→ **What you need to do**: Each line in the records below, from the one that contains "Task: Filter map by Музеи" to the one that contains "The width and height of the screenshot is (1552, 808).", should be reproduced exactly, the first and last included.
- - -
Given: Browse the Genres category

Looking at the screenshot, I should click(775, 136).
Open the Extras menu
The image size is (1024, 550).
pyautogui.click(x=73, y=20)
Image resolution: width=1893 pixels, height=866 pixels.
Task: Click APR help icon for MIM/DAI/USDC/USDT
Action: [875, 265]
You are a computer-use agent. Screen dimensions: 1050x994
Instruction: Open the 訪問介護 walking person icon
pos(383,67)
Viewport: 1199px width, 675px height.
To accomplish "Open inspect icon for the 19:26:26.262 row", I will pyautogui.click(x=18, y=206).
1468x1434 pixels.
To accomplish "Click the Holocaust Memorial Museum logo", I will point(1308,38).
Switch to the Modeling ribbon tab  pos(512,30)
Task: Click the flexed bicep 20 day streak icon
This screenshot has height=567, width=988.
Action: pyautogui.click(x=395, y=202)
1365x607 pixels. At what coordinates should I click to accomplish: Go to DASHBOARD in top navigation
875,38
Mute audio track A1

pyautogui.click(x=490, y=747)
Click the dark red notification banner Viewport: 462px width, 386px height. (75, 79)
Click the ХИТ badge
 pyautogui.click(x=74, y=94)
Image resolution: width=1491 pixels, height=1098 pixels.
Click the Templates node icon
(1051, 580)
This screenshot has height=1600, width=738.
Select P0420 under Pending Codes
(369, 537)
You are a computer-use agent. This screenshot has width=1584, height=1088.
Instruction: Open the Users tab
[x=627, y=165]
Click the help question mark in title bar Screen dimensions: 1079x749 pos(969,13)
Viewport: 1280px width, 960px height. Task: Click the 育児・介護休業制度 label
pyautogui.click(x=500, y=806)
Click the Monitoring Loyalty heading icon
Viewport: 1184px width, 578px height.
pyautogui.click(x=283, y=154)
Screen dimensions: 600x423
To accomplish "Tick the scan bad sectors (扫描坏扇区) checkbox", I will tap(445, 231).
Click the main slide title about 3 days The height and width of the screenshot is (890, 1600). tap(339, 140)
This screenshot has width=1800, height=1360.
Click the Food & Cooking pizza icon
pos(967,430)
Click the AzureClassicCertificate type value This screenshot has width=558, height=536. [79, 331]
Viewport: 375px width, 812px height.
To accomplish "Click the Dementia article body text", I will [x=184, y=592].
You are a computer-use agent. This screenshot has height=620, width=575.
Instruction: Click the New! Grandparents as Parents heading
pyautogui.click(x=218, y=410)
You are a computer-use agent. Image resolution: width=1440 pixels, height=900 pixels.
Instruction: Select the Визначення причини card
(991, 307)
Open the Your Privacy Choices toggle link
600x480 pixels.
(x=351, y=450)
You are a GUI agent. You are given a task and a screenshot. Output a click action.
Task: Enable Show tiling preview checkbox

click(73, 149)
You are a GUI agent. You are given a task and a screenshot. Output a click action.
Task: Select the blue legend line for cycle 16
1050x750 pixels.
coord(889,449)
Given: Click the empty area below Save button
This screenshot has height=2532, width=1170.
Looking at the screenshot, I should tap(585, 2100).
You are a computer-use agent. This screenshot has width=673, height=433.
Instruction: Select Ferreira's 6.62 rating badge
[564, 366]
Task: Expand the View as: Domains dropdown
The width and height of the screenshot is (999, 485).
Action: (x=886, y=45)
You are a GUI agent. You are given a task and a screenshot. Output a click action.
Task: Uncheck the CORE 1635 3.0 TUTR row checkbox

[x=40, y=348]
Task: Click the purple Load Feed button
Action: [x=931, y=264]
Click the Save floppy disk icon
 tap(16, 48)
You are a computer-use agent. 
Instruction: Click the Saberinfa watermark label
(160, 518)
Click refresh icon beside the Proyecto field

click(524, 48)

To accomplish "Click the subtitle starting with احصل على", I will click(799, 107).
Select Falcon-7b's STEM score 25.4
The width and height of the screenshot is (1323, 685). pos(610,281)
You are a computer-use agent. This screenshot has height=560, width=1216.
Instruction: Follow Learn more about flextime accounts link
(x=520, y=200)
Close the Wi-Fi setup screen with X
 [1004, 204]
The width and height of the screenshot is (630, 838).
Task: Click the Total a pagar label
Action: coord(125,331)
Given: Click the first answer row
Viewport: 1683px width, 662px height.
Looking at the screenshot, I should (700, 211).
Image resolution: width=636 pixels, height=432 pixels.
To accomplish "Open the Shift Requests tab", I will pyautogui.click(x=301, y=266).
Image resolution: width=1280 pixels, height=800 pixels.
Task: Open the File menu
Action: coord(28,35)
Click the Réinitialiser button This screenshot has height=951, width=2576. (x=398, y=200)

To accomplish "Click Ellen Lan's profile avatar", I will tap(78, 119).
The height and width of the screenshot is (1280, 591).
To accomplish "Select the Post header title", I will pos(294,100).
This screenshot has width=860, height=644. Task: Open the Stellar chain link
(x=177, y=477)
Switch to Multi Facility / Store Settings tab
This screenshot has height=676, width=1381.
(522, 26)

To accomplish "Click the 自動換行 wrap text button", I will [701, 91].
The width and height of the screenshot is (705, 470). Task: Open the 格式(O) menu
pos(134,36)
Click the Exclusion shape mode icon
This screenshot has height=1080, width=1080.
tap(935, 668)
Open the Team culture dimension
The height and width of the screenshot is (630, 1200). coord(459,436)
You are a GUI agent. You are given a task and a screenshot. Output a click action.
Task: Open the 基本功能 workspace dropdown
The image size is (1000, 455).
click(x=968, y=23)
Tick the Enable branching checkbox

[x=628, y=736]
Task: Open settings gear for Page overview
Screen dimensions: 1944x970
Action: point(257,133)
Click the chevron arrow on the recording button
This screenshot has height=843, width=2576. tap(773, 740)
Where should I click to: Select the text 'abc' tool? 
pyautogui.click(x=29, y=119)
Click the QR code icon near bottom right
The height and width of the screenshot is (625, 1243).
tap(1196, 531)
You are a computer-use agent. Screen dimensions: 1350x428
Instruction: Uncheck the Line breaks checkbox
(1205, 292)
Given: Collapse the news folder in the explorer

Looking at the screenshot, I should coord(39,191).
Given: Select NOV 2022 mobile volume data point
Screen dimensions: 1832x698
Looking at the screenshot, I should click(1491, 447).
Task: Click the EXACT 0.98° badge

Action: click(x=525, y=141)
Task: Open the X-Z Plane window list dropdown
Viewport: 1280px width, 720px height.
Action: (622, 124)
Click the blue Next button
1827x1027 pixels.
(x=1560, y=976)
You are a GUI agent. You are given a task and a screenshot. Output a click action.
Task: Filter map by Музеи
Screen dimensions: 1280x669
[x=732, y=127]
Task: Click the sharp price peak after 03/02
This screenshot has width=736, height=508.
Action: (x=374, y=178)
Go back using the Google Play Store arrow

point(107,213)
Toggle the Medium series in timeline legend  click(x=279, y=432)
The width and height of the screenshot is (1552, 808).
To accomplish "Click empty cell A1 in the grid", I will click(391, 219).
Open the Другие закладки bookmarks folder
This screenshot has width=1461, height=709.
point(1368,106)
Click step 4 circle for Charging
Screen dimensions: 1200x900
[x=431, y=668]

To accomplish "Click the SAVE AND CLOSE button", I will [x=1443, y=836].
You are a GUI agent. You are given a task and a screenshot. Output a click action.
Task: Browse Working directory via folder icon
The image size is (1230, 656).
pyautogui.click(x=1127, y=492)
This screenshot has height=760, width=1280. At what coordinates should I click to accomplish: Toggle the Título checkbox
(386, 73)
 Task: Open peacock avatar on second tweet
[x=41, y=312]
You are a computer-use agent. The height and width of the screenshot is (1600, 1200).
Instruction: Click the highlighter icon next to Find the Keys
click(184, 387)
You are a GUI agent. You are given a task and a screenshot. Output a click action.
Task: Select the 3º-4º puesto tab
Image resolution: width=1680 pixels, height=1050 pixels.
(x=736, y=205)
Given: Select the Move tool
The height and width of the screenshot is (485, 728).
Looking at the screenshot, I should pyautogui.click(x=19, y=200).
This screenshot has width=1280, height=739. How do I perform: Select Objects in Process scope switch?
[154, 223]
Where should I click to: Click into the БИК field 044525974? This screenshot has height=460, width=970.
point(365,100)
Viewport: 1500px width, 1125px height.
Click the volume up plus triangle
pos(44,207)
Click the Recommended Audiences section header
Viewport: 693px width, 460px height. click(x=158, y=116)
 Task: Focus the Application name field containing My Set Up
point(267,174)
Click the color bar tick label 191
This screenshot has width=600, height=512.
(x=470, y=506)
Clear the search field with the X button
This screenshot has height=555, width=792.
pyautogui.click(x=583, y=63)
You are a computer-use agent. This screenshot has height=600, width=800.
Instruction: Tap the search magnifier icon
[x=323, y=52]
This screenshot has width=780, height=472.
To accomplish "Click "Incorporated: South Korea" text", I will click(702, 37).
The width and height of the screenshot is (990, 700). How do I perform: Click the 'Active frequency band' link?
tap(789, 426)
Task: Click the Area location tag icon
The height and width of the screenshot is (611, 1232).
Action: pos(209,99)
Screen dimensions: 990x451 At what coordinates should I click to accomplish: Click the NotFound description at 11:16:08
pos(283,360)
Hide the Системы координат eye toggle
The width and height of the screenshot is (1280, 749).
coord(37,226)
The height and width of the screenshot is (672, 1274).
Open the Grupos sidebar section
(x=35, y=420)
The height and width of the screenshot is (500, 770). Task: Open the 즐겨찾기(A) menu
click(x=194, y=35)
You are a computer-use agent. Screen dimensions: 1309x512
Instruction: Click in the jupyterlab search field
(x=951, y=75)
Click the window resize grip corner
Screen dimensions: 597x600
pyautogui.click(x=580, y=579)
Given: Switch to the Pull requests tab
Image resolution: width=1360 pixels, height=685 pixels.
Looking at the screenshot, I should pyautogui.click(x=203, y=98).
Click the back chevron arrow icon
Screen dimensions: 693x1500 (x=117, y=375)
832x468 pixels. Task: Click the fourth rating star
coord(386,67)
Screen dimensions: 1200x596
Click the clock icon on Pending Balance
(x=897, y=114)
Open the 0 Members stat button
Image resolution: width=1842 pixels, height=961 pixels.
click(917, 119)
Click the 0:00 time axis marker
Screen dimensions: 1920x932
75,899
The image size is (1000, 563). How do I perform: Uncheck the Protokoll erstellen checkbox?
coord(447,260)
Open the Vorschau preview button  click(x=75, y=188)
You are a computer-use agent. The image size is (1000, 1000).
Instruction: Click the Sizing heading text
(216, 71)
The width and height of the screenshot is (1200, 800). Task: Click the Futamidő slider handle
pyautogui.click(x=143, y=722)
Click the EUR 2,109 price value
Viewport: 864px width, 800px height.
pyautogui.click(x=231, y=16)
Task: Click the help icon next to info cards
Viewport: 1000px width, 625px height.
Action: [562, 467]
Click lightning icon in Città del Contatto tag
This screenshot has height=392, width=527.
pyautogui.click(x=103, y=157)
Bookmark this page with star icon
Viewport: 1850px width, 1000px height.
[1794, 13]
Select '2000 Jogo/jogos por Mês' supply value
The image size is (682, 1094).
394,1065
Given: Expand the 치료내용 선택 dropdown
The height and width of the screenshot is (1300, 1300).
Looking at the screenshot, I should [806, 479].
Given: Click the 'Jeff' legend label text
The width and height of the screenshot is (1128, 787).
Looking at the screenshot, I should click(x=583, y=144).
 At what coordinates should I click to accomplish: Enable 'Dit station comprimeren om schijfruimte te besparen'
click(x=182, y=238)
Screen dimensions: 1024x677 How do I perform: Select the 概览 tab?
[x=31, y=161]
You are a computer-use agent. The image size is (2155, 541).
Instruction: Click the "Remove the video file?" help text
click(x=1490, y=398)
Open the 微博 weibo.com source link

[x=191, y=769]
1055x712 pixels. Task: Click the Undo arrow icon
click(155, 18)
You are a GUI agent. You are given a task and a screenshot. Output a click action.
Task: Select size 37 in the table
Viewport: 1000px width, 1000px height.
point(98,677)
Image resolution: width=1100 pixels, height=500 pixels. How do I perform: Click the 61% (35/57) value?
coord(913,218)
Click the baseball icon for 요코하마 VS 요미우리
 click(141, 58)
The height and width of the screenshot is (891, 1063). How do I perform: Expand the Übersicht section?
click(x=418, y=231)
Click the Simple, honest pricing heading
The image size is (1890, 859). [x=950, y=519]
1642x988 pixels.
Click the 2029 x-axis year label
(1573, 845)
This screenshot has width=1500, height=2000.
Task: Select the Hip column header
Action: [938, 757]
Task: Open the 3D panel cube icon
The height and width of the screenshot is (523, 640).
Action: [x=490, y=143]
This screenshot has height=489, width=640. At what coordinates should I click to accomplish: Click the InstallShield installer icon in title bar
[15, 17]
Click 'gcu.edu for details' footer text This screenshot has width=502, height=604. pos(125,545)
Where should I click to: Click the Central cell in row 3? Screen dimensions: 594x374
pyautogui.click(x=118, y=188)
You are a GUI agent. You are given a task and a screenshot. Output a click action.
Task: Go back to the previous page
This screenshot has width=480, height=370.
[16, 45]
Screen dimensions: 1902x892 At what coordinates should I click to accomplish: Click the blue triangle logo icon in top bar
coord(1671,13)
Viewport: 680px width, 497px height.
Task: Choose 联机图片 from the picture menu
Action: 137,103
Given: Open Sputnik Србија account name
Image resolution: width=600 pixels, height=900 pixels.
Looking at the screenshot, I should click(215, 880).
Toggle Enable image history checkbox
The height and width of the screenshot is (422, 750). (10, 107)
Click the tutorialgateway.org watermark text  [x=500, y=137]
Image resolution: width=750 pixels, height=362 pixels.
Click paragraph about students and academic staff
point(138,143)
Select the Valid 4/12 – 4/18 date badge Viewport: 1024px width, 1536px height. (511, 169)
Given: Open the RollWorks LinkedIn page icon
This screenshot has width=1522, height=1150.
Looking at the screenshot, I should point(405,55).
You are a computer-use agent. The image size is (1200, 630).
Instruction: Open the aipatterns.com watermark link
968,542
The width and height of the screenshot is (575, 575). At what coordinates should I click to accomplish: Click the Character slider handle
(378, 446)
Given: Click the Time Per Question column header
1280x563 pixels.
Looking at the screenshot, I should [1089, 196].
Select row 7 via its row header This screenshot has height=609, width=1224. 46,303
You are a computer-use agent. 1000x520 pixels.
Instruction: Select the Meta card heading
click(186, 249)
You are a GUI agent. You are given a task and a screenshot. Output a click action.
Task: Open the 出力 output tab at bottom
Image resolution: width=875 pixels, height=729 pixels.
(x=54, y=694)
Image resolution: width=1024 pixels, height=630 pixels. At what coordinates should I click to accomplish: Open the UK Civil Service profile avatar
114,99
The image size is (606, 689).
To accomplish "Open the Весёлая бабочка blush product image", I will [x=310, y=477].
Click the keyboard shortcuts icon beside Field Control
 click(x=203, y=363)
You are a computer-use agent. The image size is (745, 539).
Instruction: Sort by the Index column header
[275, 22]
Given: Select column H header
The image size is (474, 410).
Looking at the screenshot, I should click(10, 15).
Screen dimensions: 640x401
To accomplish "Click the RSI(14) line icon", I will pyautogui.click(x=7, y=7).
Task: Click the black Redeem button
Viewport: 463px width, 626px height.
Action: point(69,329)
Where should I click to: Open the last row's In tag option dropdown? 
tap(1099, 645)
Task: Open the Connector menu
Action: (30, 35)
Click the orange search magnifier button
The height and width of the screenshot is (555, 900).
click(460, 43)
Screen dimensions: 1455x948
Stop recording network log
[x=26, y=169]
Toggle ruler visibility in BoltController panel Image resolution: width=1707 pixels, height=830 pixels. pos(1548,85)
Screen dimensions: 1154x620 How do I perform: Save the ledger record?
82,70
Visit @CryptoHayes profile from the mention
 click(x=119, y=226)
- - -
→ **Solution for this exercise**:
Task: Filter map by Музеи
Screen dimensions: 1280x669
[x=732, y=127]
Task: Click the sharp price peak after 03/02
This screenshot has width=736, height=508.
Action: (x=374, y=178)
Go back using the Google Play Store arrow

point(107,213)
Toggle the Medium series in timeline legend  click(x=279, y=432)
The width and height of the screenshot is (1552, 808).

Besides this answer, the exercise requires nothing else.